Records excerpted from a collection
◆ ◆ ◆ ◆ ◆ ◆ ◆
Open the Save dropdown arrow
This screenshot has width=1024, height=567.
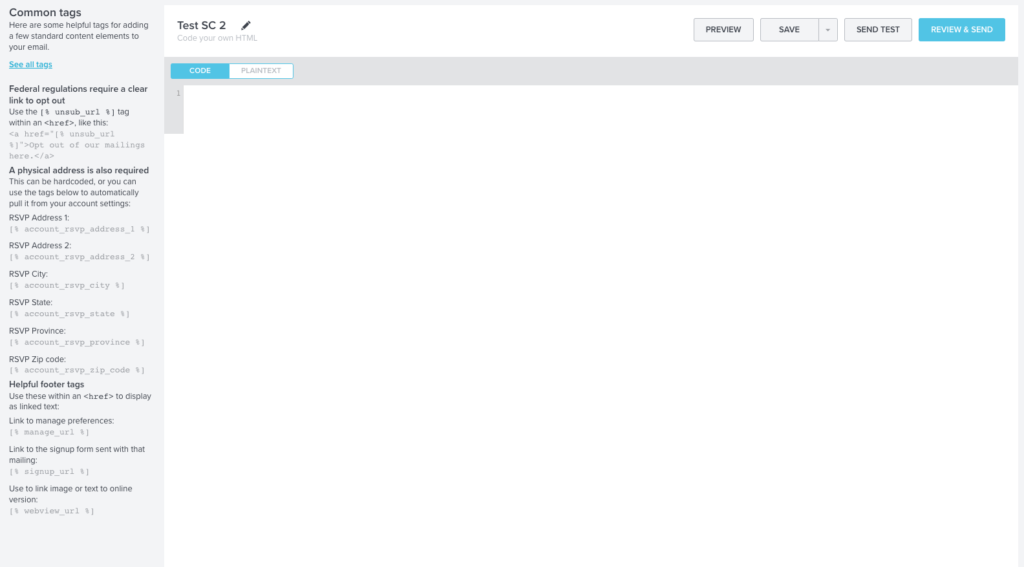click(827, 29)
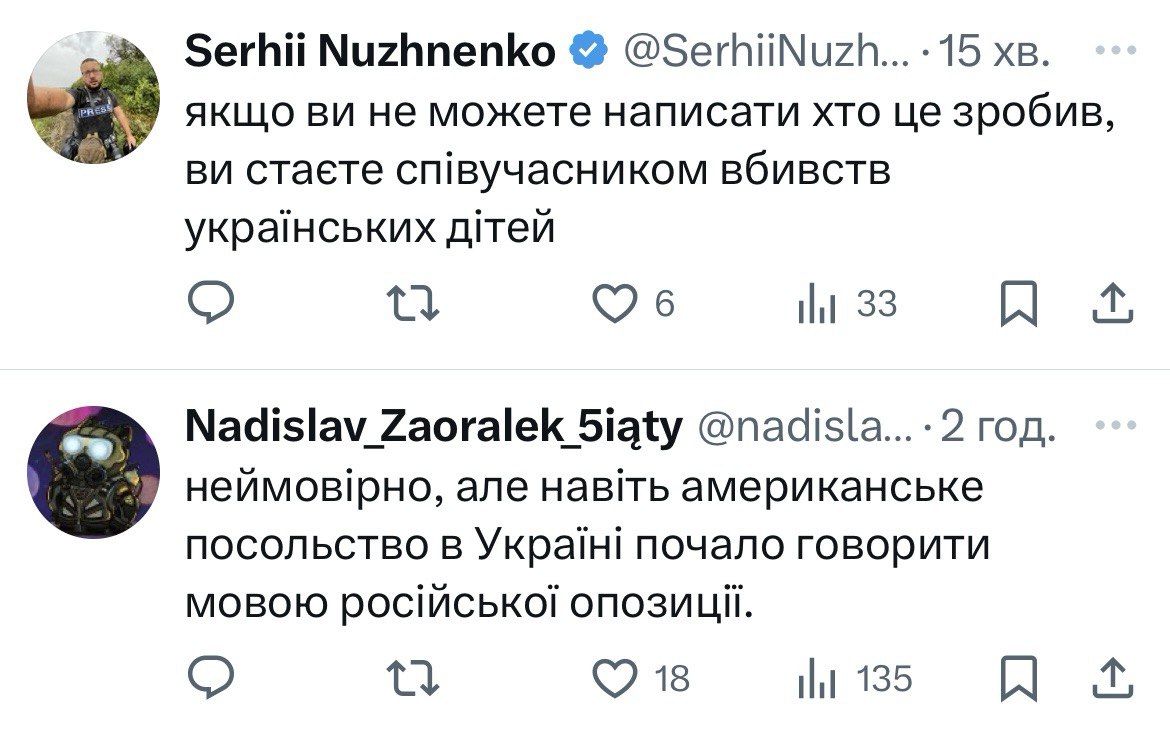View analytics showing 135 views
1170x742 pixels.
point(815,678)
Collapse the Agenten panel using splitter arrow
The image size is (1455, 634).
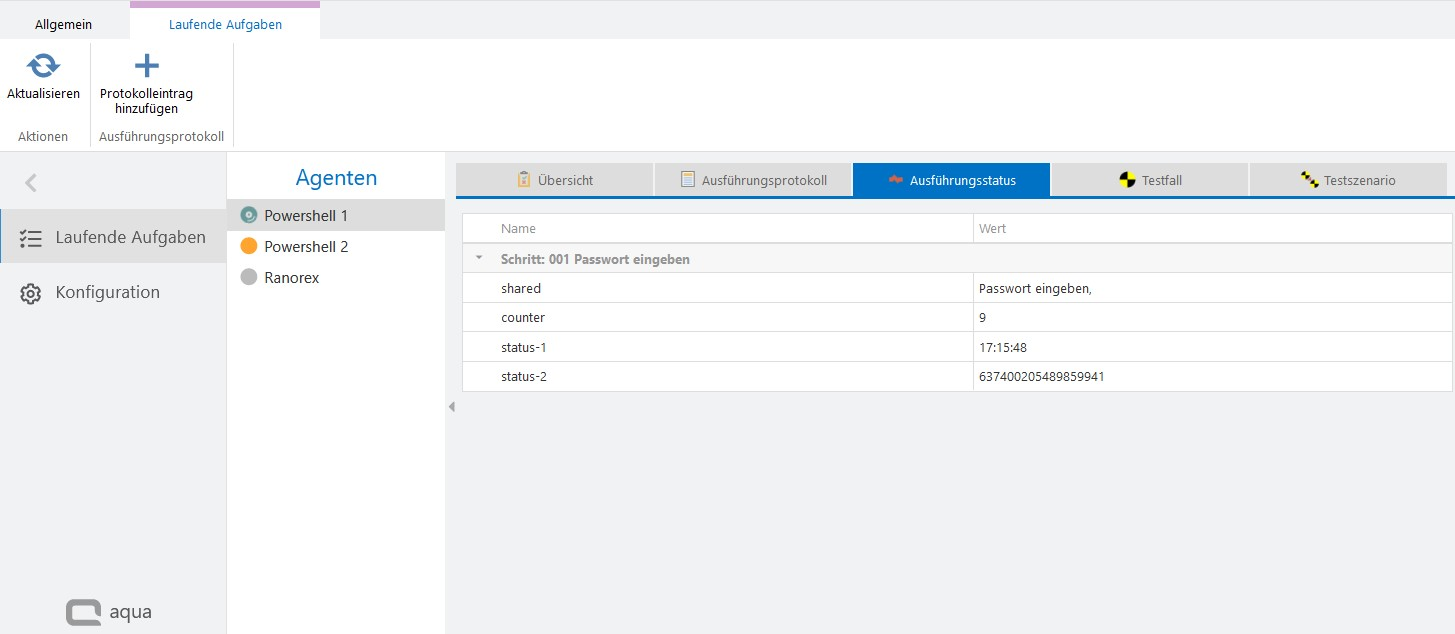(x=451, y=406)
◆ ◆ ◆ ◆ ◆ ◆ ◆
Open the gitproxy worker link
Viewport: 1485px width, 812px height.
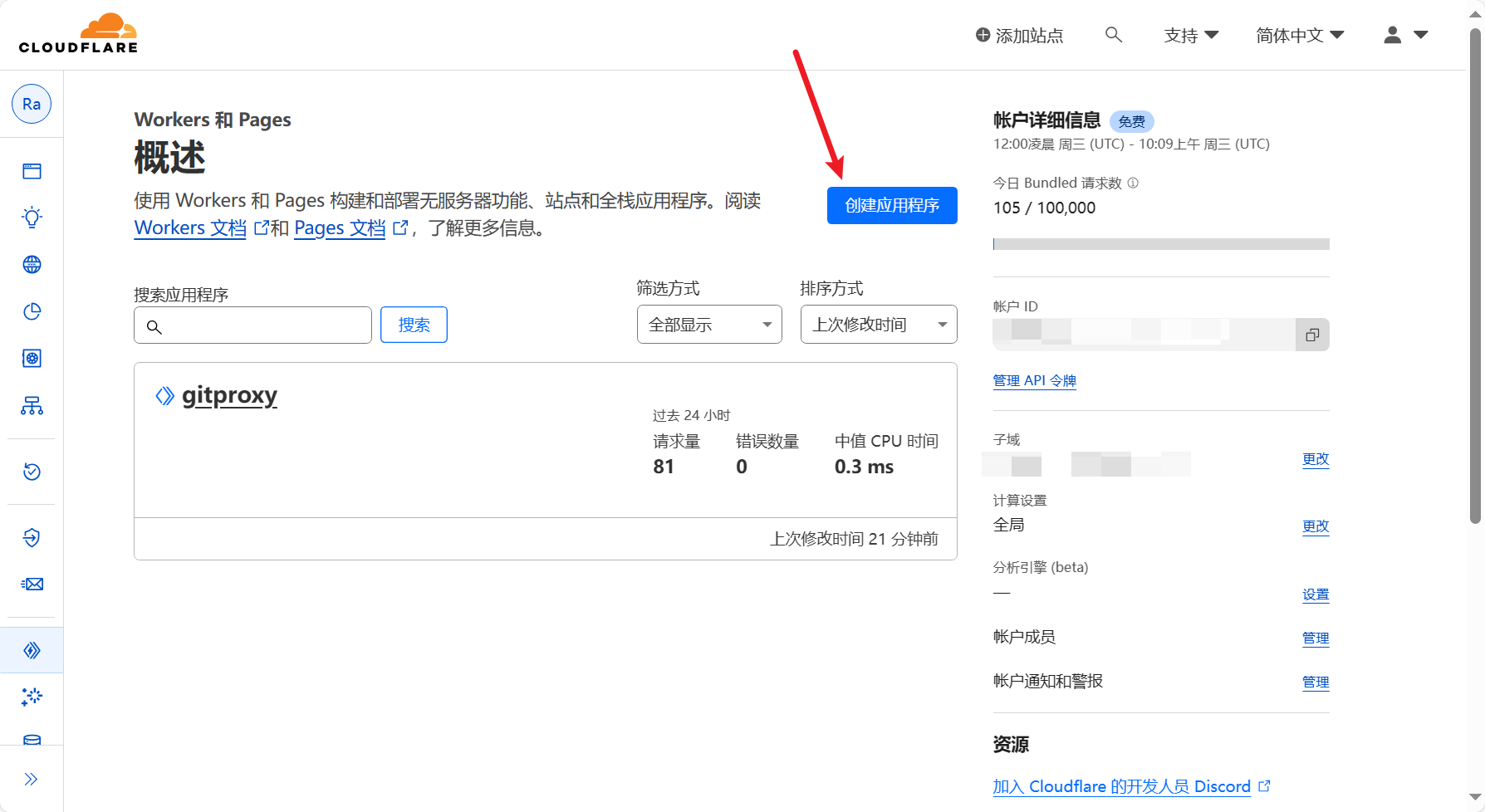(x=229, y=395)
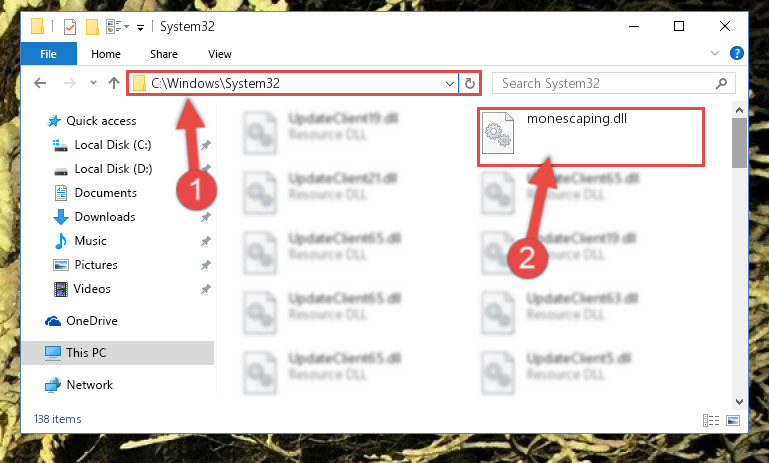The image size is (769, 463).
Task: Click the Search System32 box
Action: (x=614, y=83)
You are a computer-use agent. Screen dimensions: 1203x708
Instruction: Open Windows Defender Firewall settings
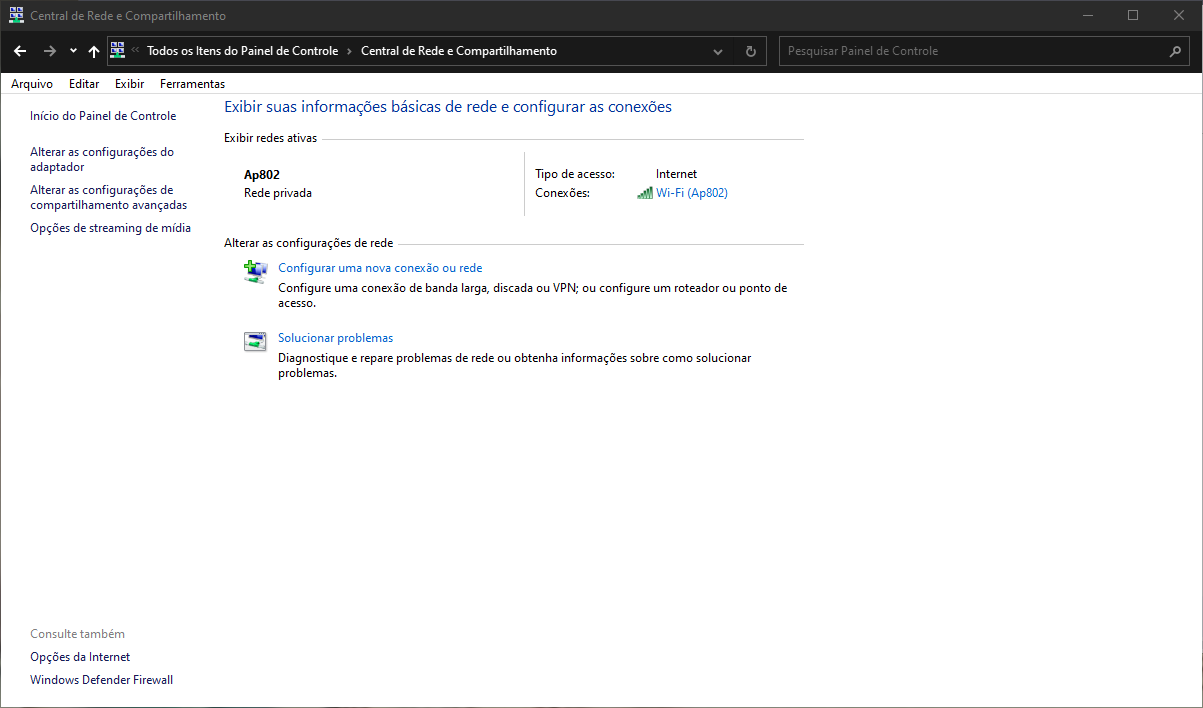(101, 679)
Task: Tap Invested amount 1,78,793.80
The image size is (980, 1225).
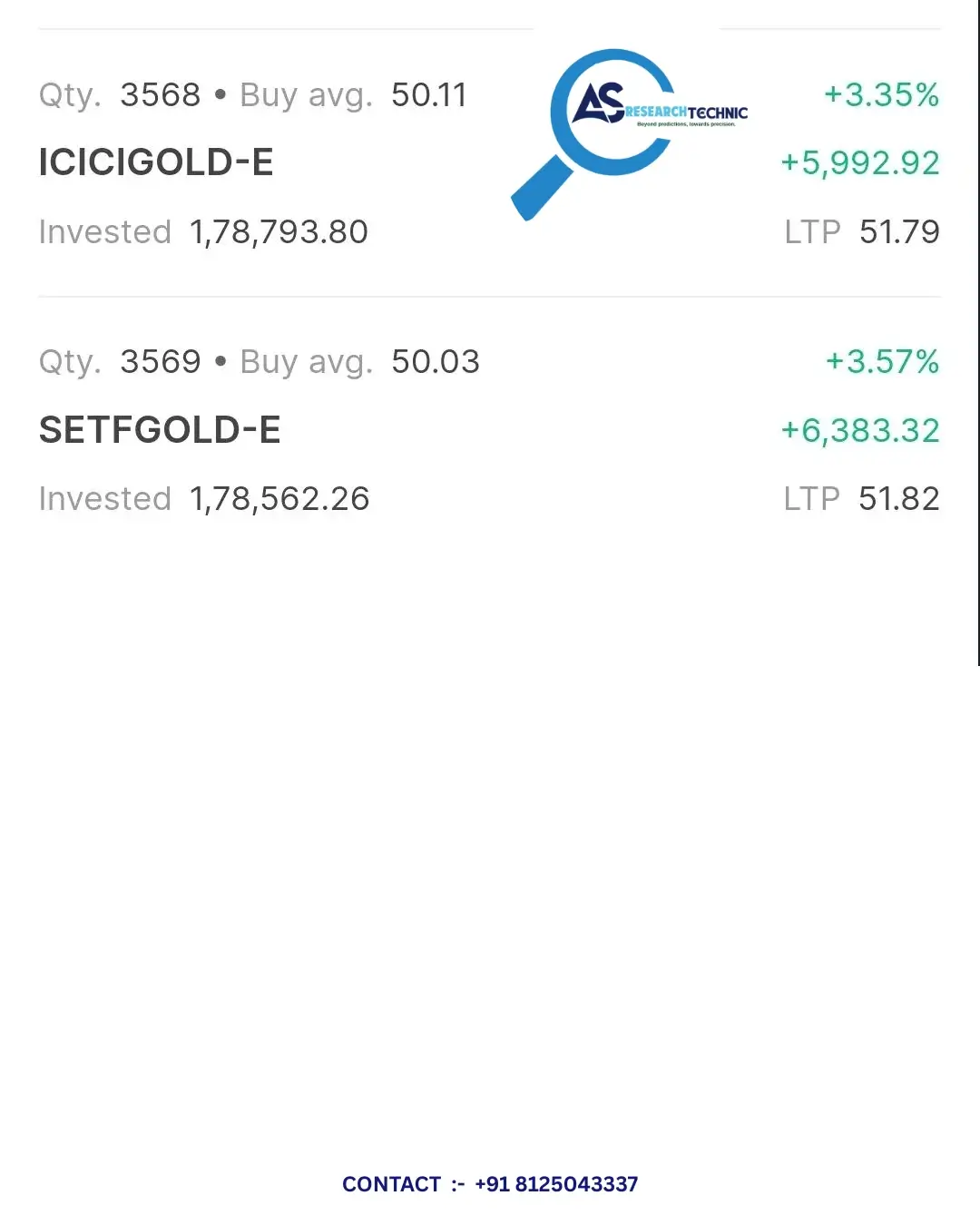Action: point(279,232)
◆ ◆ ◆ ◆ ◆ ◆ ◆
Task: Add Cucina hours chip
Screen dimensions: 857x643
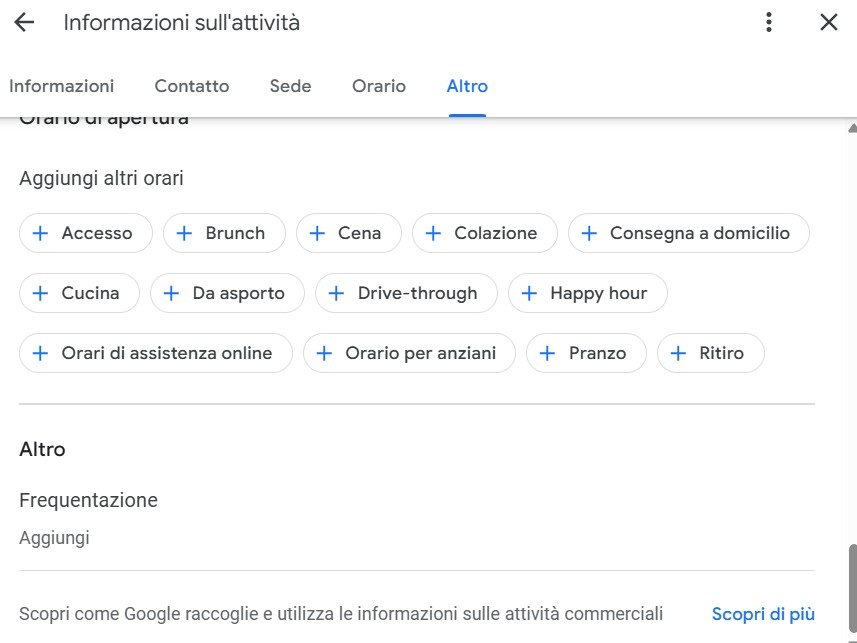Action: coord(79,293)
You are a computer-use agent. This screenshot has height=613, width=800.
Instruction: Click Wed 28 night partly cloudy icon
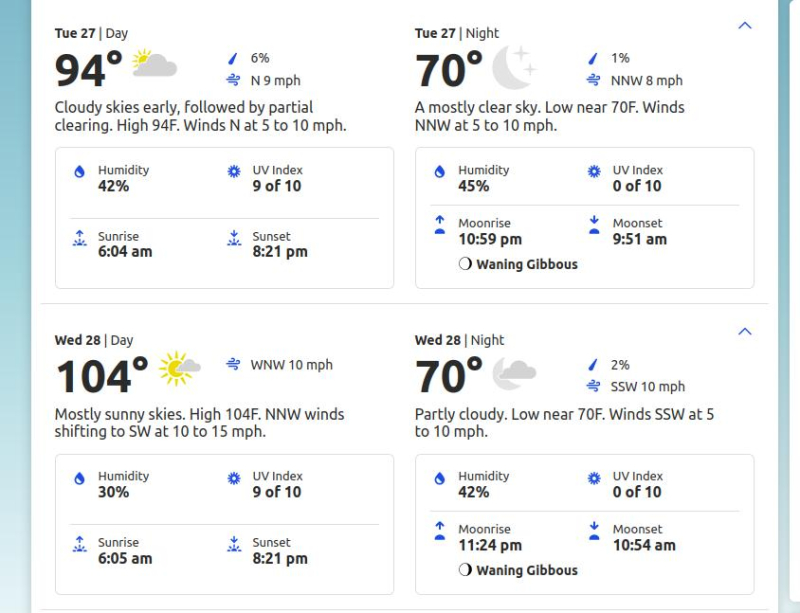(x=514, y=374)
◆ ◆ ◆ ◆ ◆ ◆ ◆
## TASK DIRECTIONS
Go over the data above and copy every line that has the word "computer" in it.

## TASK RESULT
You are a computer-use agent. Screen dimensions: 1203x708
You are a computer-use agent. This screenshot has height=613, width=800.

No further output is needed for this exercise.